Informations connexes
Désormais, la SEC a le droit de rémunérer un lanceur d’alerte pour des informations « connexes », c’est-à-dire des informations qui permettent de dénoncer d’autres délits que la délinquance financière (par exemple de la fraude fiscale) et entraînent aussi une sanction de la part d’une autre agence fédérale (comme le fisc américain).
« Cela élargit considérablement les circonstances dans lesquelles un individu peut recevoir une récompense de la part du gendarme boursier », a déclaré, fin août, l’actuel président de la SEC, Gary Gensler, nommé par Joe Biden.
Par ailleurs, la SEC perd le pouvoir de réduire le montant de la récompense dès lors que le lanceur d’alerte a déjà perçu une rémunération de la part d’une autre agence. Au contraire, elle gagne celui de l’augmenter si elle juge que la fraude est particulièrement importante et touche différents domaines.

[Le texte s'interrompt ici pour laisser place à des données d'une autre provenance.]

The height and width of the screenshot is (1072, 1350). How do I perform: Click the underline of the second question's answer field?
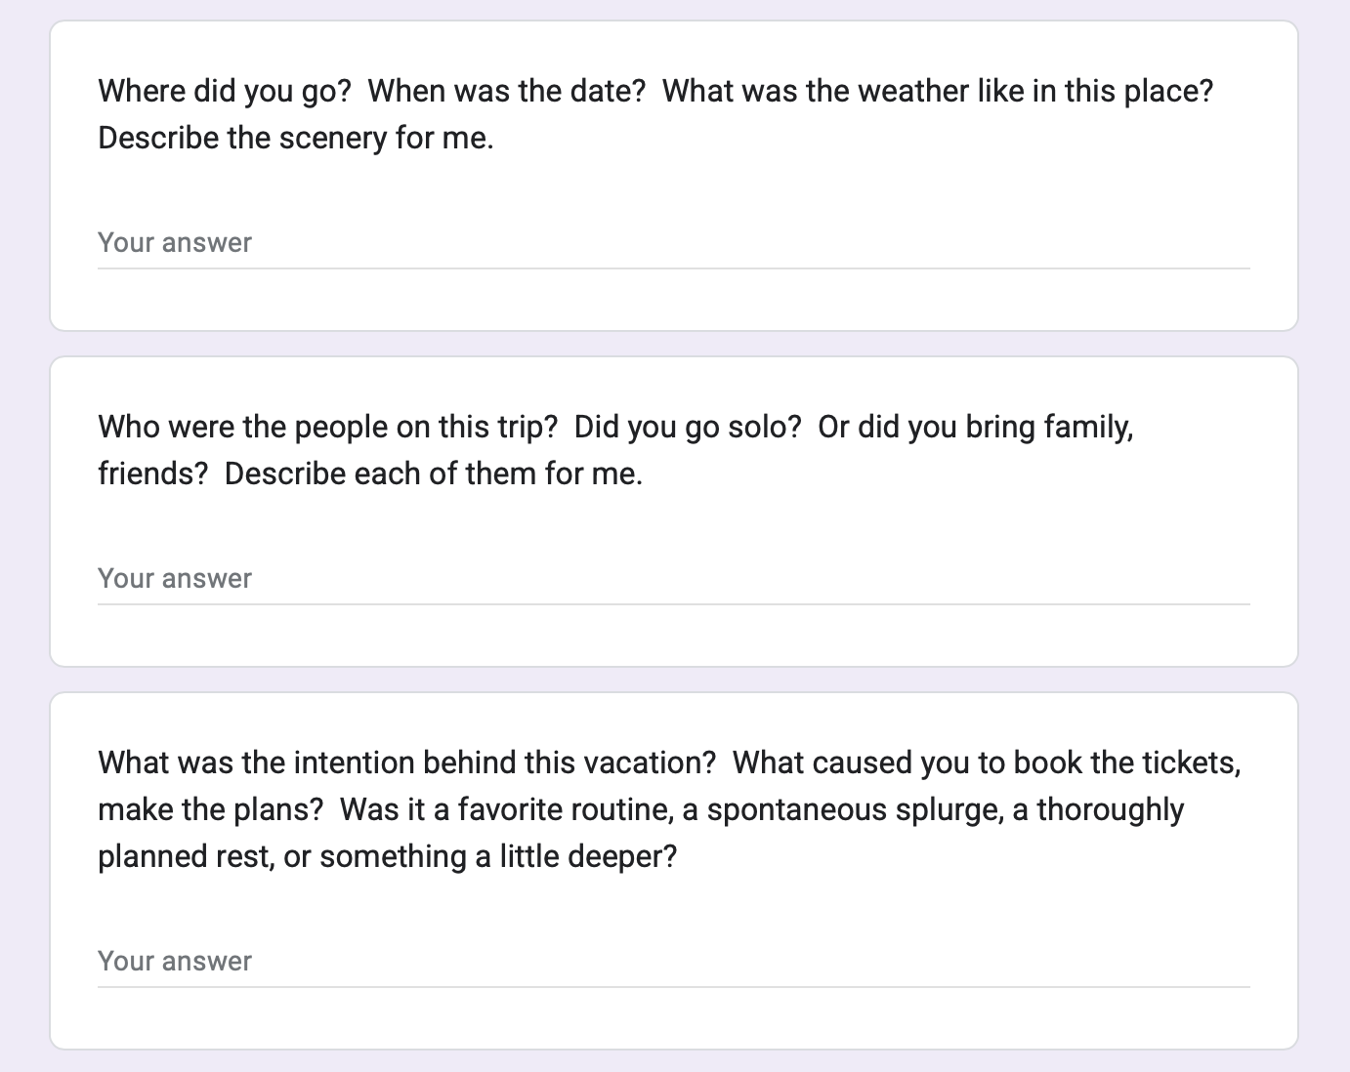(x=673, y=603)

Les modifications apportées aux règles entreront en vigueur d’ici un mois. Elles s’appliqueront à toute demande d’indemnisation de dénonciateur en cours auprès de la SEC à cette date, ainsi qu’à toutes les demandes d’indemnisation qui seront déposées ultérieurement.
Objet de critiques
Déjà, ces nouvelles règles font l’objet de critiques. Désormais en minorité au sein de la SEC, les commissaires républicains, ont fait valoir que l’agence n’avait pas analysé correctement l’impact des changements. Hester Pierce a accusé l’agence, sous la direction de Gensler, d’avoir mis au rebut à plusieurs reprises les modifications apportées par son prédécesseur « alors que l’encre était à peine sèche sur la dernière série d’amendements ».

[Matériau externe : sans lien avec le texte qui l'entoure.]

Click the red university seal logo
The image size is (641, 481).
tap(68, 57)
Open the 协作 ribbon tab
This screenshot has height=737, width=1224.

Mark Uyeda, également commissaire de la SEC, a, lui, déclaré qu’une telle action « risquait d’éroder la crédibilité réglementaire du gendarme boursier » et « qu’elle ne devrait être entreprise qu’après un examen du fonctionnement global du processus. « Un tel examen pourrait également évaluer le rôle joué par les avocats qui représentent les dénonciateurs sur la base d’honoraires conditionnels et la manière dont ils présentent les informations à la SEC », a-t-il déclaré. Ce dernier se référait à une nouvelle étude rédigée par Alexander Platt, professeur à l’Université du Kansas, qui indique que le programme de dénonciation est désormais dominé par une poignée de cabinets d’avocats et de spécialistes, dont certains anciens fonctionnaires de la SEC qui tirent profit du système.